They have urged the government to adopt a phased 10-year transition roadmap, sources said.

In a letter sent on February 16 to the Ministry of Finance, BGMEA President Mahmud Hasan Khan said any abrupt curbs on yarn imports under HS codes 5205-5207 would sharply raise production costs, erode competitiveness, and destabilise Bangladesh's $40-billion ready-made garment (RMG) industry.

According to a cost-shock simulation presented by the trade body, if imported yarn faces higher protective measures -- including a 40 per cent price escalation scenario -- the RMG sector could incur an additional annual burden of around $2.4 billion at the FOB level.

Even under a 20 per cent safeguard duty hike, the additional cost could exceed $1.2 billion, significantly squeezing exporters' already thin margins amid intense global competition.

The BGMEA argued that Bangladesh's apparel exporters operate in a highly price-sensitive global market, where buyers are reluctant to absorb cost increases.

As a result, any surge in raw material prices would directly hit manufacturers' profitability and order volumes.

The trade body expressed concern that a sharp contraction in export orders stemming from higher yarn costs could lead to a 5.0-10 per cent decline in production capacity in the initial phase.

The labour force in the RMG sector is nearly five times larger than the textile sector, according to the letter.

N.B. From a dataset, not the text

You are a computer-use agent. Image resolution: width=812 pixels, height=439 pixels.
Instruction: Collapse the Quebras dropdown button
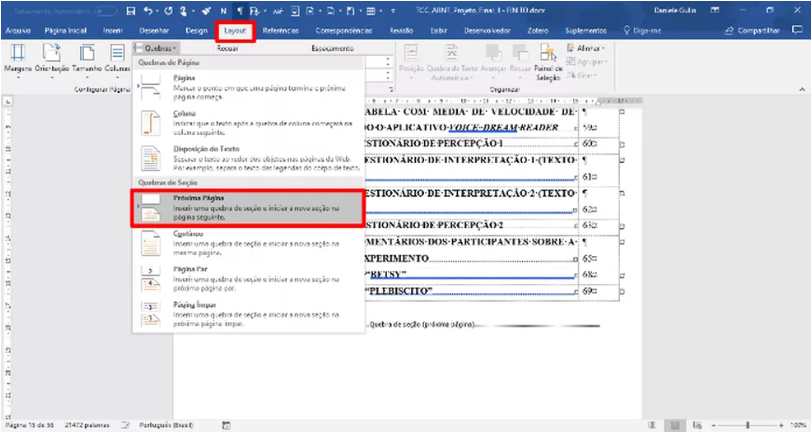pos(157,47)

The BGMEA warned that the RMG sector employs more than 4.0 million workers, mostly women, and even a moderate contraction could translate into job losses of up to 0.4 million, creating significant social and economic repercussions.

Reduced factory utilisation would not only affect direct employment but also backward linkages, transport, packaging, and other support services.

Instead of imposing immediate restrictions, the BGMEA proposed a 10-year strategic roadmap to strengthen the domestic spinning sector without jeopardising export competitiveness.

The plan includes gradual capacity enhancement of local spinning mills through technology upgrades and productivity gains, ensuring uninterrupted gas and power supply at competitive tariffs, facilitating access to long-term, low-cost financing for modernisation, encouraging diversification into specialised and value-added yarn segments, and implementing phased policy adjustments aligned with export performance benchmarks.

The body argued that such a calibrated approach would allow domestic mills to improve efficiency and competitiveness while preserving the RMG sector's global market share.

The association also noted that recent growth in yarn imports reflects post-pandemic demand recovery and product diversification, not abnormal dependency.

Imported yarn often offers specific counts, quality grades, and certifications that are insufficiently produced or unavailable locally, particularly for high-value and specialised garments.

The BGMEA warned that blanket restrictions could distort supply chains and shift orders to competing countries.

It requested policymakers to carefully weigh the broader macroeconomic implications before introducing protective measures.

"A sudden policy shift may undermine export earnings, foreign exchange inflows, and employment stability," the letter said, calling for stakeholder consultations and evidence-based reforms.

The association emphasised that safeguarding the long-term sustainability of both spinning mills and garment exporters requires a balanced and time-bound reform strategy, rather than abrupt trade barriers that could trigger a multi-billion-dollar cost shock.

The letter further noted that Bangladesh imports nearly 95 per cent of its sustainable and organic cotton from India, including organic cotton, Traceable BCI, Primark PSCP fibre, Regenagri, DTF, recycled, and Fair Trade-certified cotton.

Global buyers have significant demand for these materials, which are not produced locally.

The BGMEA expressed concern that restricting yarn imports could increase reliance on grey fabric imports, heightening supply chain risks.

If yarn imports are curtailed, international buyers may instruct manufacturers to import grey fabric directly instead of sourcing yarn for local knitting and processing.